* PROMPT: With pictures left out, retype the lines from the start of the records through the one that contains "Progressive House (62, 1266)".
________________
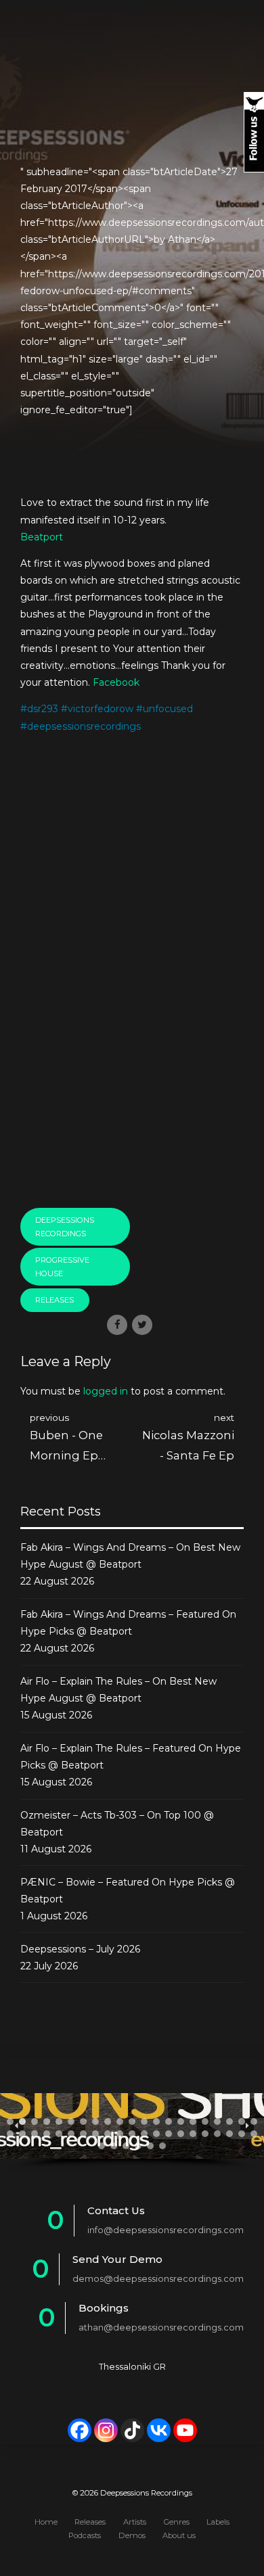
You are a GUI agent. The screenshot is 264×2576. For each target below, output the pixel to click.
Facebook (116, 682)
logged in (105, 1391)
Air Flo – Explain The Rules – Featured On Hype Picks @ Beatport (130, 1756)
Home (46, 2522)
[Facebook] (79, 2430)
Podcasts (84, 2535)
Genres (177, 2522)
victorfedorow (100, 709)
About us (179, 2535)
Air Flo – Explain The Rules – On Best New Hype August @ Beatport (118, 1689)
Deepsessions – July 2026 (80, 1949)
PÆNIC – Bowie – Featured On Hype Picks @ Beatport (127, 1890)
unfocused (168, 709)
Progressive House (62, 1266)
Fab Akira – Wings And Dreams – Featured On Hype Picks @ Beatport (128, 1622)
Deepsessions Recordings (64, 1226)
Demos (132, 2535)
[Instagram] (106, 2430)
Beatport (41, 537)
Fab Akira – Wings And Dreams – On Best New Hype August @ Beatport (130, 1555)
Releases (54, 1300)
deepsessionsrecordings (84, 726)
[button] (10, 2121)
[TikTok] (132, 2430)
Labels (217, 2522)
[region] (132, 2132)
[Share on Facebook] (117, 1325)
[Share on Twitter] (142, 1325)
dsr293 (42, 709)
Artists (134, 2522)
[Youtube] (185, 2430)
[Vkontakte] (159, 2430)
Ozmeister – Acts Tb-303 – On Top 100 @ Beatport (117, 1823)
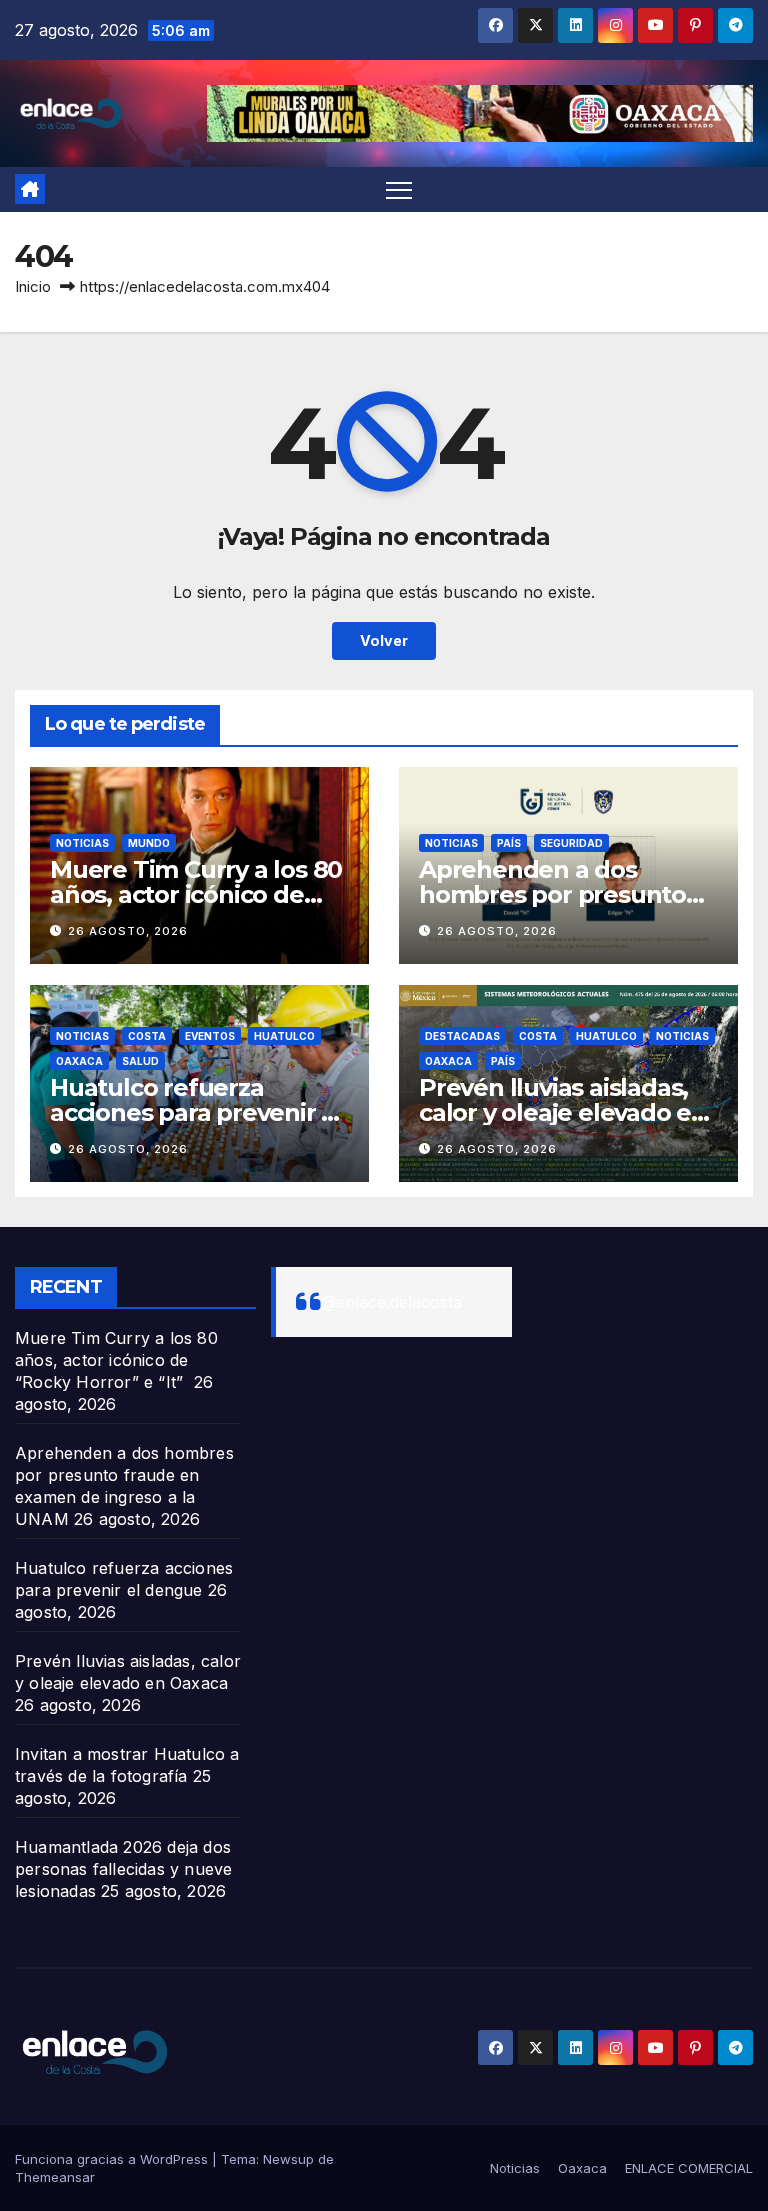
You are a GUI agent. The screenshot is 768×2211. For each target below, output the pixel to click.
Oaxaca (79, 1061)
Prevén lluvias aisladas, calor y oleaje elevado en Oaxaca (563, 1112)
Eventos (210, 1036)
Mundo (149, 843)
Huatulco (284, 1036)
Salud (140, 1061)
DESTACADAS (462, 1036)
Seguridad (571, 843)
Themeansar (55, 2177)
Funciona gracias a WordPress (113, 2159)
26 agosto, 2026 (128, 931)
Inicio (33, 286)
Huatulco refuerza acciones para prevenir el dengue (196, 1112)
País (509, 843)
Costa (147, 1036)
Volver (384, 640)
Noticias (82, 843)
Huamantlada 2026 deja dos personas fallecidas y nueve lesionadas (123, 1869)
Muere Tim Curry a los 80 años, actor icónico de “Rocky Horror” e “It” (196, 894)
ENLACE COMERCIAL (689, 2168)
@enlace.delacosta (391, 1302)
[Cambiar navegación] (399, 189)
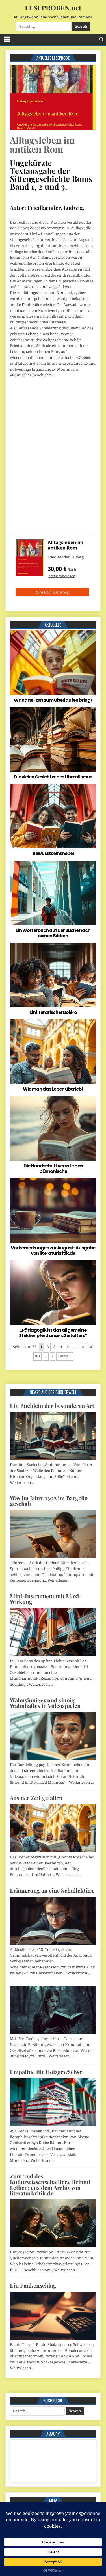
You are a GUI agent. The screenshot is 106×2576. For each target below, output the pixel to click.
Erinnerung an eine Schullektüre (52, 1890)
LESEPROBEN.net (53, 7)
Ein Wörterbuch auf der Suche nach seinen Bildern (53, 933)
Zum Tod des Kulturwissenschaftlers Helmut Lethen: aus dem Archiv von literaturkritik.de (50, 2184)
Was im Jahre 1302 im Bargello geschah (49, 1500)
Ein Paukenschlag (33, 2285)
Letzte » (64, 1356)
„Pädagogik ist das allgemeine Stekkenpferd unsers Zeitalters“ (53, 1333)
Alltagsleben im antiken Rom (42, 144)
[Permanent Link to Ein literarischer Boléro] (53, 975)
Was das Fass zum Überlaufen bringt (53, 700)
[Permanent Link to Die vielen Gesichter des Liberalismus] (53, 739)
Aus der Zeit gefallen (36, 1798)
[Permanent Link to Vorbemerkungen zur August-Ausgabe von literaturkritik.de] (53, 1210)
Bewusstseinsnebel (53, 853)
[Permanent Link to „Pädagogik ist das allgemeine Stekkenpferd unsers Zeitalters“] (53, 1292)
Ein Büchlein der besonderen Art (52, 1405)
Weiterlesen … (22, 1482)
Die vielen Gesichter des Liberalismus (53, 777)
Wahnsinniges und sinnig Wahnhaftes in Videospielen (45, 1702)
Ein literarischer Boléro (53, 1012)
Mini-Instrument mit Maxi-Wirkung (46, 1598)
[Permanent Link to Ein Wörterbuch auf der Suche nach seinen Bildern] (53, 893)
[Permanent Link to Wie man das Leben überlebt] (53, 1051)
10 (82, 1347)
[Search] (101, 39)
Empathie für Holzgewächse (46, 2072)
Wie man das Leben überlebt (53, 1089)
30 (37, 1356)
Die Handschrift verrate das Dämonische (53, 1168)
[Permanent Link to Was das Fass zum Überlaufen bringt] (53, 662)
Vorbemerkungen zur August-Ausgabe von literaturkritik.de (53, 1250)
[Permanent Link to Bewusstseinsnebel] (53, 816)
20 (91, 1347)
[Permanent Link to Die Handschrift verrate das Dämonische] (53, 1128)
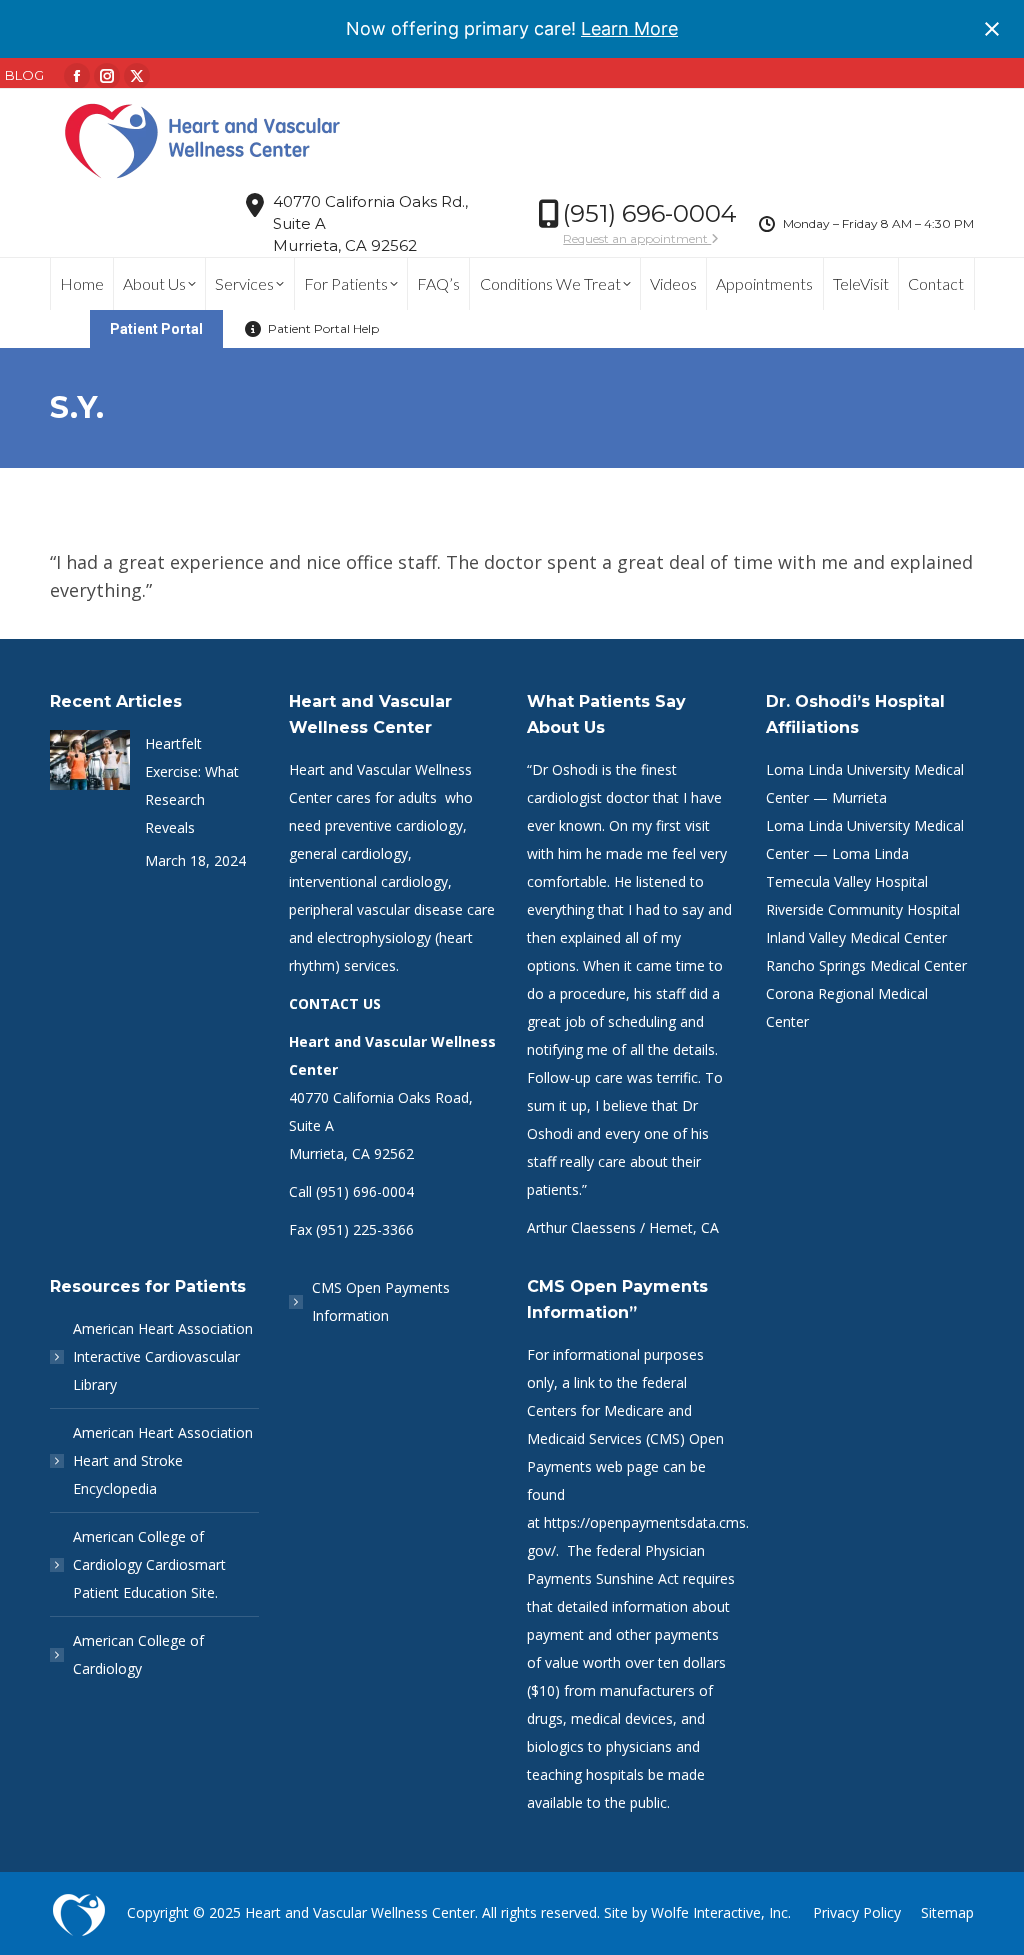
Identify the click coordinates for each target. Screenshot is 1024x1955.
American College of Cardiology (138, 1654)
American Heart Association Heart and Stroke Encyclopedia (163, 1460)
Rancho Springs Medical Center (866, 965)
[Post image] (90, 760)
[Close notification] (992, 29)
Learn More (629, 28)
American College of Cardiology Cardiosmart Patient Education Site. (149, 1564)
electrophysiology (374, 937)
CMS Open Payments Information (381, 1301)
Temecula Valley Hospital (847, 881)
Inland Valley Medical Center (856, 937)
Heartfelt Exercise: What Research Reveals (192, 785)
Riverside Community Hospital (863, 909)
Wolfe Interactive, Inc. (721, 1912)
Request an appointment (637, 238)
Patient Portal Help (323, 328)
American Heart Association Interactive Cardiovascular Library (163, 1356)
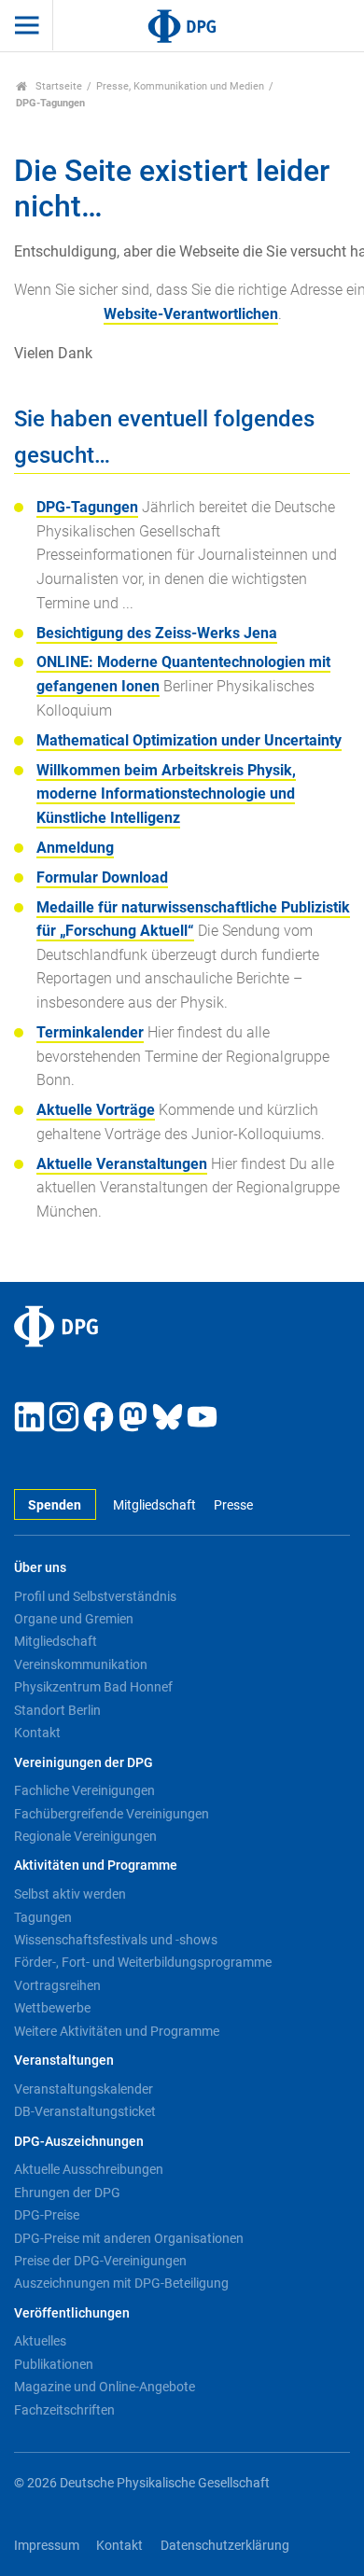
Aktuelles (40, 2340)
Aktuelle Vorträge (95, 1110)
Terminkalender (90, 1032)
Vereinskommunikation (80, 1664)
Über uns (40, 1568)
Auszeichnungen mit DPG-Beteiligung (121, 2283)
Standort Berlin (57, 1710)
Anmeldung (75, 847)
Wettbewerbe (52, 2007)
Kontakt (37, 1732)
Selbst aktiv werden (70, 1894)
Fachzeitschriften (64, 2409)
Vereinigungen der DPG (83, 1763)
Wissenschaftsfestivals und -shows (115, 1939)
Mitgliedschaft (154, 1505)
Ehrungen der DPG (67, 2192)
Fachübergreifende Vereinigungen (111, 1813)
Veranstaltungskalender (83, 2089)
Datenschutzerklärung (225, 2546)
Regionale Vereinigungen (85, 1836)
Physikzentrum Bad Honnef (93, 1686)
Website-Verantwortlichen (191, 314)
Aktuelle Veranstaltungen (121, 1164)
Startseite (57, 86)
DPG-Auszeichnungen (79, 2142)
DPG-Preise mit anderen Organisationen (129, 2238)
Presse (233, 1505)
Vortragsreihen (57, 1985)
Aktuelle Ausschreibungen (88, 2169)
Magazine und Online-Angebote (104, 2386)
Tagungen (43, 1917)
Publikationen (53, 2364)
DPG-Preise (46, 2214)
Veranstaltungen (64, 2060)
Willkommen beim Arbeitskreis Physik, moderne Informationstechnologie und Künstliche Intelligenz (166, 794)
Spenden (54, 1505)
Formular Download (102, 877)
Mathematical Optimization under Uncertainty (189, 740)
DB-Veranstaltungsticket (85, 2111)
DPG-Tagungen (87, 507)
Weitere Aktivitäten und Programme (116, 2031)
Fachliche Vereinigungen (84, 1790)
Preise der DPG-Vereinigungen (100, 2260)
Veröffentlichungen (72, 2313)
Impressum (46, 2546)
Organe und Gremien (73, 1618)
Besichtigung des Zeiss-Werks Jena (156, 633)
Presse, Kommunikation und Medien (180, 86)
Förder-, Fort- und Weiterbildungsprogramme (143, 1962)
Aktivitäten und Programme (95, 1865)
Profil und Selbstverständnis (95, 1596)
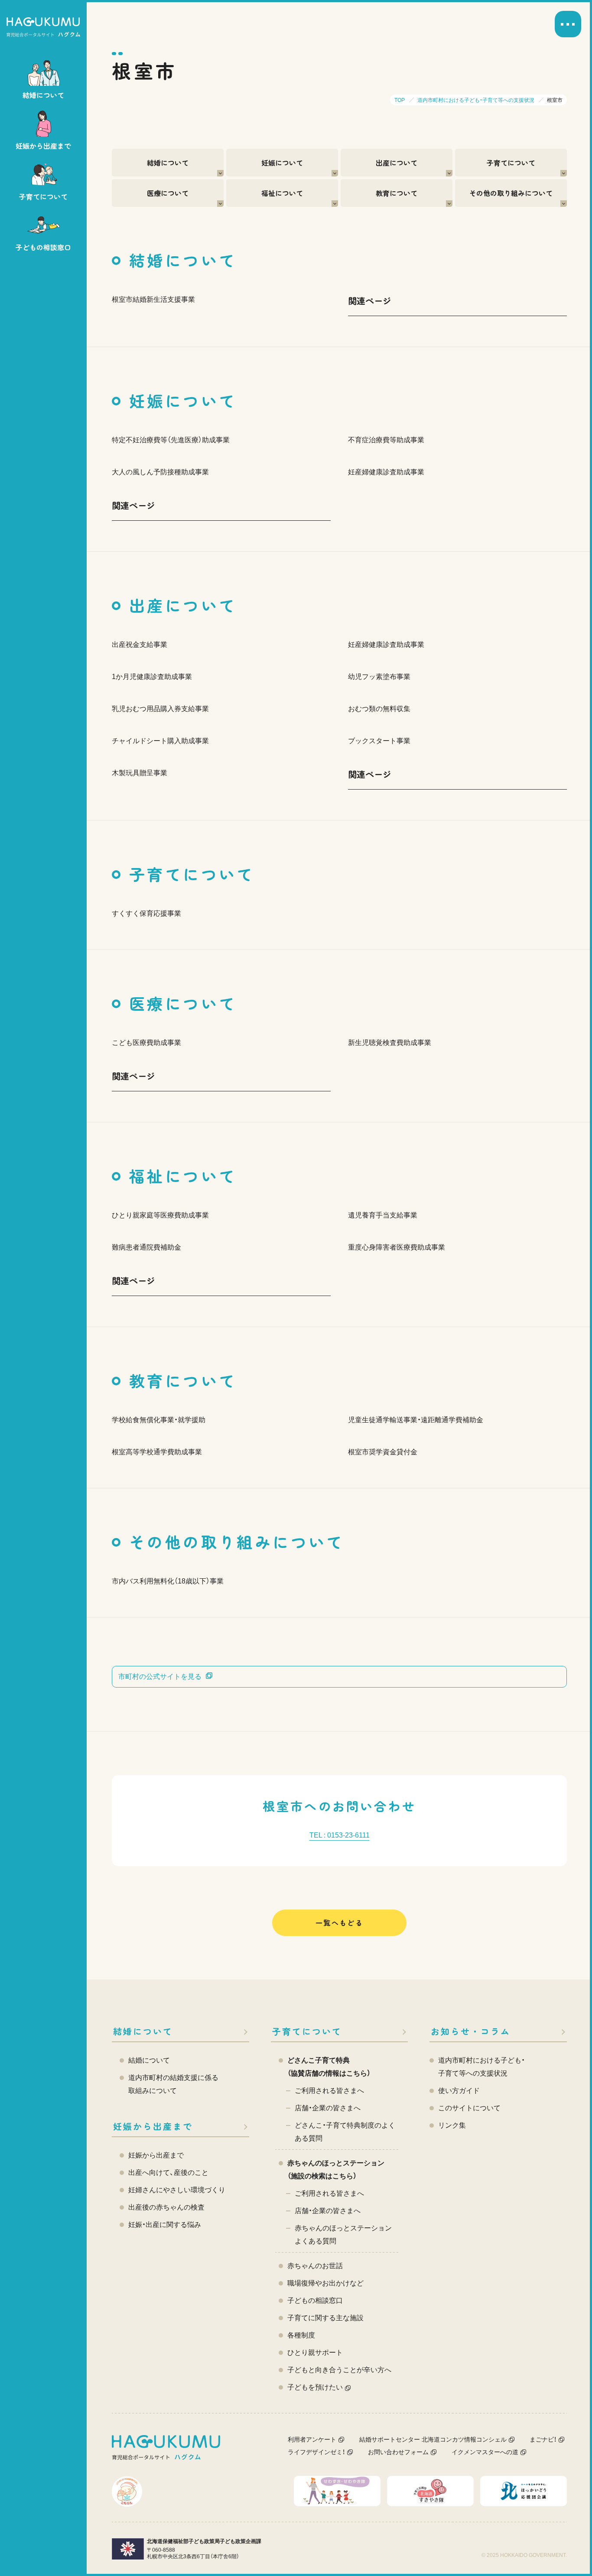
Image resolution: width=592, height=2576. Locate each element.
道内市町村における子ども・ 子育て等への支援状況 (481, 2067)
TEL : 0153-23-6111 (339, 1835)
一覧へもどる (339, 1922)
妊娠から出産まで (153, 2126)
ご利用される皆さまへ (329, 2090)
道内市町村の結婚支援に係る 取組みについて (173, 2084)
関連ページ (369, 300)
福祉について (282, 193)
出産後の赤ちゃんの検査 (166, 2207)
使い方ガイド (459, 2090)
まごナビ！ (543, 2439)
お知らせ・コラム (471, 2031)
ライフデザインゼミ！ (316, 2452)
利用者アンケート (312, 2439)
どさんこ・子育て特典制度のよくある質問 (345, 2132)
________________
* RESPONSE BELOW:
You are a GUI agent. The screenshot is 264×2576. For each target below, output the pixel to click.
Facebook (116, 682)
logged in (105, 1391)
Air Flo – Explain The Rules – Featured On Hype Picks @ Beatport (130, 1756)
Home (46, 2522)
[Facebook] (79, 2430)
Podcasts (84, 2535)
Genres (177, 2522)
victorfedorow (100, 709)
About us (179, 2535)
Air Flo – Explain The Rules – On Best New Hype August @ Beatport (118, 1689)
Deepsessions – July 2026 (80, 1949)
PÆNIC – Bowie – Featured On Hype Picks @ Beatport (127, 1890)
unfocused (168, 709)
Progressive House (62, 1266)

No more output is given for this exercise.